In roughly the same 10 years, a revolution has taken place in global currency, seemingly on the opposite end of the market. The invention of Bitcoin—the first cryptocurrency—created a new industry and revolutionized the tech in many unanticipated ways.
Now, Bitcoin and cryptocurrency mining could transform the OAG industry, starting with the complete eradication of natural gas flaring.
How bad is natural gas flaring for the environment?
Natural gas flaring gives an onlooker a clear visualization of its impact on the environment. With flames dancing atop the burning gas stacks, global warming emissions have become an increasing point of interest as it relates to gas flaring.
Global warming emissions from the combustion of natural gas are lower than those from oil and coal, however. Natural gas combusted in a new and efficient power plant emits 60% less CO2 than a new coal plant.
At the same time, the natural gas flared today is burned as a loss to the OAG companies along with the local power grids who could have otherwise created more electricity.
OAG companies today are seemingly left with no options, however, because moving natural gas is either impossible or cost-prohibitive. That’s why flaring practices have grown.
In the Permian Basin (Texas) where a substantial percentage of the country’s gas flaring takes place, roughly $750 million worth of gas is wasted each year without any public or private benefit. All the practice does is keep OAG companies focused on their profitable revenue streams while sending more CO2 into the atmosphere.
And yet, even those dark emissions from the top of burn stacks don’t tell the full story
Oil drilling and the resulting release of natural gas—and even its transport in pipelines, wherever there is infrastructure in place—also causes the leakage of methane. This is one of the primary components of natural gas and is 86 times stronger than CO2 at trapping heat over a 20-year period.
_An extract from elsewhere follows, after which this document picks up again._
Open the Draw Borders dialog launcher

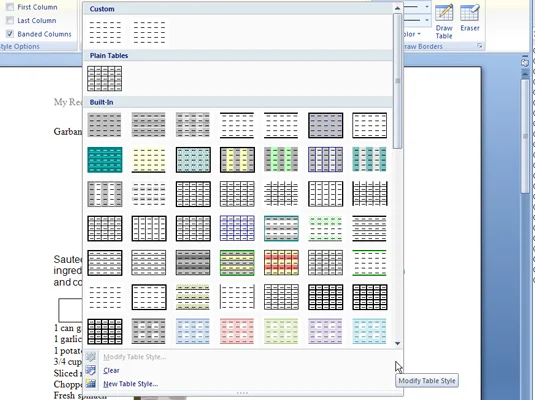pos(480,46)
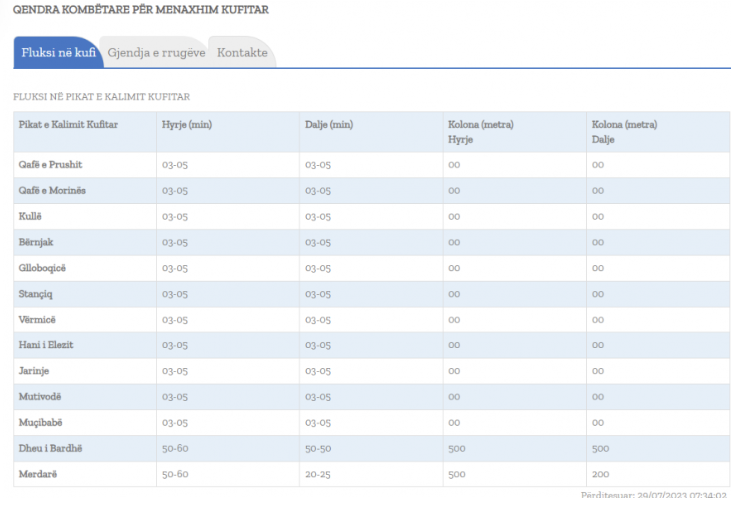Viewport: 736px width, 516px height.
Task: Select the Kullë border crossing row
Action: tap(32, 216)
Even though natural gas emissions account for less of the global warming crisis, these methane emissions cannot go ignored.
One recent study suggested that methane emissions must be kept under 3.2% for natural gas power plants to support a lower emission rate than a coal power plant, despite the fact that burned gas produces significantly less CO2. This is a result of methane’s propensity to store heat.
Technologies are available today to reduce the leakage of methane gas, of course. However, these are a Band-Aid over a problem that needs more attention.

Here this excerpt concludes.